When TWA Flight 800 exploded, killing 230 people, Southeast Missouri State University graduate Joe Lychner's wife and two daughters were among the casualties.
The university and his Sigma Chi fraternity brothers will remember the family with a wreath-laying ceremony Sunday. The ceremony will be at 2:30 p.m. outside the Wehking Alumni Center on Sprigg Street.
The tragedy shocked Cape Girardeau orthodontist, Dr. David Feuerhahn, and Jackson lawyer Mike Jackson, two of Lychner's fraternity brothers.
Lychner, who grew up in St. Louis and now lives in Houston, Texas, graduated from Southeast in 1980 with a bachelor's degree in marketing. Jackson graduated in 1981 and Feuerhahn in 1982.
Jackson said, "It is just a real tragedy."
Jackson will speak at Sunday's ceremony, along with Southeast's president, Dr. Dale Nitzschke. Feuerhahn also plans to attend.
"I guess I was overwhelmed, shocked," recalled Feuerhahn of hearing about the deaths of Lychner's wife and daughters. "I was hoping it wasn't true."
Feuerhahn and his wife were scheduled to take the same TWA evening flight to Paris in September for an orthodontists' meeting. "That even worried me that much more," he said.
Feuerhahn still plans to take the flight, but his wife may stay at home.
The explosion may have been caused by a bomb. Feuerhahn views it as an isolated incident. "I just don't want something to control my life like that," he said of his decision to take the September trip.
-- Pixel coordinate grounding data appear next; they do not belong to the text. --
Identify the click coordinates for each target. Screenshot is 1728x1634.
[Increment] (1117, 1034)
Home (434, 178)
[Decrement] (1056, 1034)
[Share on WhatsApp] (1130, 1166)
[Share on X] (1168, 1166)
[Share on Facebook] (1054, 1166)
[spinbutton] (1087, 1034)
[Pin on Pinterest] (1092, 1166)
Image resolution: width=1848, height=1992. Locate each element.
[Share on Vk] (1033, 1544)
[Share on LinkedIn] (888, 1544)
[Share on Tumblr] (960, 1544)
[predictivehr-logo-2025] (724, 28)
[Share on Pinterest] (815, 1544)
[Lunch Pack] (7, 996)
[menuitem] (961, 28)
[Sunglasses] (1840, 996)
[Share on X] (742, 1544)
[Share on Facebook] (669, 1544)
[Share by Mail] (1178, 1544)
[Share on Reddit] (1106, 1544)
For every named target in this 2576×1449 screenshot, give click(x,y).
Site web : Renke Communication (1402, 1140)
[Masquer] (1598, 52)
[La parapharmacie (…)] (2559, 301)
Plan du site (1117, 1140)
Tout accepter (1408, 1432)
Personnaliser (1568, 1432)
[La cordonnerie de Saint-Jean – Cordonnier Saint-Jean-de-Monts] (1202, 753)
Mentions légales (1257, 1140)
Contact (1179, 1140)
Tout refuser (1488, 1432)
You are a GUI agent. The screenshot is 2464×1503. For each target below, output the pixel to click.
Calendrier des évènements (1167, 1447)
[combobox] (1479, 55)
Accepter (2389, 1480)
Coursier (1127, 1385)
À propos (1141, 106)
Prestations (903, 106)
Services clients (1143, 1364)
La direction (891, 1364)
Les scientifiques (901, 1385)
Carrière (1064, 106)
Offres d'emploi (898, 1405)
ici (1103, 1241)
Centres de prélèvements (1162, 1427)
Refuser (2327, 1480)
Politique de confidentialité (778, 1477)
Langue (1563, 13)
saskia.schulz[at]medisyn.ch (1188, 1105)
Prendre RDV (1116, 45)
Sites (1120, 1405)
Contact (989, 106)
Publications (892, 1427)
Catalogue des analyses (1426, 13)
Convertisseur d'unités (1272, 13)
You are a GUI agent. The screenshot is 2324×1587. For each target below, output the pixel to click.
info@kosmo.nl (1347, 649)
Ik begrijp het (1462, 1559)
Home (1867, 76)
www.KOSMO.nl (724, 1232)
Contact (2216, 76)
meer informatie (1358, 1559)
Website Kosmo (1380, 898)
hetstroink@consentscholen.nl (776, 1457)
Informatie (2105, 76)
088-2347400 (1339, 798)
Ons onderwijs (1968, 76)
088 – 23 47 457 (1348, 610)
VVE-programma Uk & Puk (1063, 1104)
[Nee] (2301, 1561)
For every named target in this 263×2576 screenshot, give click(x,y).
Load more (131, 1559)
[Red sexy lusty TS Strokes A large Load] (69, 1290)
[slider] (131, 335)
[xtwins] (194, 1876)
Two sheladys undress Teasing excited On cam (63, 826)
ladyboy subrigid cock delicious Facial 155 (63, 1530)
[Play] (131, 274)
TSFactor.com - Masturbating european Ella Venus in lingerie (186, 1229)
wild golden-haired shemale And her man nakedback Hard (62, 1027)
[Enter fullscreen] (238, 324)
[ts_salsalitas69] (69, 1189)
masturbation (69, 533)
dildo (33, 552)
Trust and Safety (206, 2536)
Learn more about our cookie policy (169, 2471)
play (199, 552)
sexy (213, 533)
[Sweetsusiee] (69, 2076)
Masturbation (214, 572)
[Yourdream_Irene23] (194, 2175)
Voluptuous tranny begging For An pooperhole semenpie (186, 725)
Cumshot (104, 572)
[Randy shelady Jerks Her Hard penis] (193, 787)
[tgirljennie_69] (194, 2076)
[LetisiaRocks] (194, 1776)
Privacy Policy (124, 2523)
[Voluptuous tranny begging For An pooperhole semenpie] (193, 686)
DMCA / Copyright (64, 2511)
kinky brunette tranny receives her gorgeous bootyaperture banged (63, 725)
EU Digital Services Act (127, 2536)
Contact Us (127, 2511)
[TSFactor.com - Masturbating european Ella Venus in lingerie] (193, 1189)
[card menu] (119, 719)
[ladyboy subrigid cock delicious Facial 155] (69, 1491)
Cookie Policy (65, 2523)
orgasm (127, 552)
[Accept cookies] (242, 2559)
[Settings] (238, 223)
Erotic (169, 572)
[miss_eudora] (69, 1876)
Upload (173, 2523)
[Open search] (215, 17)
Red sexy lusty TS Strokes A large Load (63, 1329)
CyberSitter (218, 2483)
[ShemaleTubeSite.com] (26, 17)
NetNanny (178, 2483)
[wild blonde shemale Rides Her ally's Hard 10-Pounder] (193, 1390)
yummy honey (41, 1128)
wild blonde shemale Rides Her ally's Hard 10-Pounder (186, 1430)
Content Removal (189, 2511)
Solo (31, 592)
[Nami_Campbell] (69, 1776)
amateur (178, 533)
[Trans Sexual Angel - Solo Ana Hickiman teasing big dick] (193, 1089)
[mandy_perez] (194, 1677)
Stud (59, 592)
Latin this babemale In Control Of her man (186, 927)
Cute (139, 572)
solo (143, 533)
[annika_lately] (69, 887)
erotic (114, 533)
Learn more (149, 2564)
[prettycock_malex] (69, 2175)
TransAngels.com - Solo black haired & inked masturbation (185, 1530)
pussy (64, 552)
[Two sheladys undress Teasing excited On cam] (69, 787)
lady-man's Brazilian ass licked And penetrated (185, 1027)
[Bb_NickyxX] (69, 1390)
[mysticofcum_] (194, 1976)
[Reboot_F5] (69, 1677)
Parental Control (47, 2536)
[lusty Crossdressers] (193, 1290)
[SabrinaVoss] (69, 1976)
Lychner's 37-year-old wife, Pamela, and daughters -- Shannon, 10, and Katie, 8 -- were killed when the Paris-bound jumbo jet exploded July 17 shortly after leaving New York's Kennedy Airport. Their bodies are among the 174 that have been positively identified as of Wednesday night.
The family was on a week's vacation. Lychner, a computer software executive, had just changed jobs and couldn't join them.
Pamela Lychner was a TWA flight attendant for seven years. She quit her job in 1986 to raise a family.
She founded Justice for All, an organization for crime victims' rights, after being the victim of an attempted rape in Houston in 1990.
Feuerhahn and Jackson met the family on the fraternity's summer float trip a few years ago. Both men described Lychner as a likable individual.
"He was everybody's friend," said Jackson.
As a student, Lychner was a hard worker, recalled Feuerhahn. "He was very involved. I think a lot of people looked to Joe for answers to problems," Feuerhahn said.
Since the tragedy, Lychner has become the unofficial spokesperson for the grieving families.
"That doesn't surprise me," Feuerhahn said. "He was not a selfish person; he looked out for a lot of people."
Only days before the doomed flight, he attended an event in St. Louis to raise money for medical expenses for a Sigma Chi fraternity brother's ill child.